I just got back from my first attempt at riding waves. I am so a total kook. I was probably dangerous out there. I wiped out a couple of times, and that was just my attempt at paddling out. My stick is pretty dinged up from slicing across a couple of shallow places over rocks, but thakfully not through the shell, so I should be ok. I'm a little dinged up as well. I got a couple of cuts on my feet, not too deep though. I am thrashed. Completely tired. The thing is, my board does not fit in our elevator, so anytime I want to go, I have to carry it down 13 flights of stairs and then after surfing for a few hours, and getting completely tired out, I return home to carry it up those same 13 flights of stairs.
We were out there with Keith and his son Brock. Brock was cute trying to surf on the sand. He even helped me wax my stick for the first time. They were an encouragement as was Mary Virginia, my wife and helper. I have a friend here who is a lifeguard and a surfer. He wants to teach me to surf, and after today, I am more than ready to take some lessons. Not going into the water again without someone showing me the way.
note: backdated and actually posted 25 abril 2006.
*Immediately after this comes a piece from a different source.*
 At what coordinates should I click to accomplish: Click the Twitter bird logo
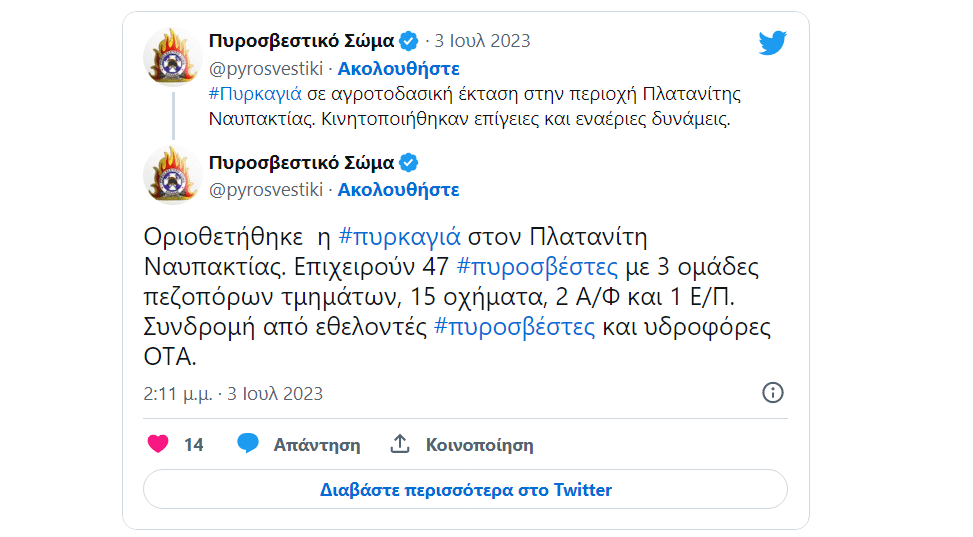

"Surfing, alone among sports, generates laughter at its very suggestion, and this is because it turns not a skill into an art, but an inexplicable and useless urge into a vital way of life." MATT WARSHAW. This explains my attempt at progression from kook to surfer, as well as my spiritual journey as a follower of Jesus Christ. Why should I, as one so small, have such an urge to encounter one so grand and powerful as God? Yet, seeking His face is vital to my life.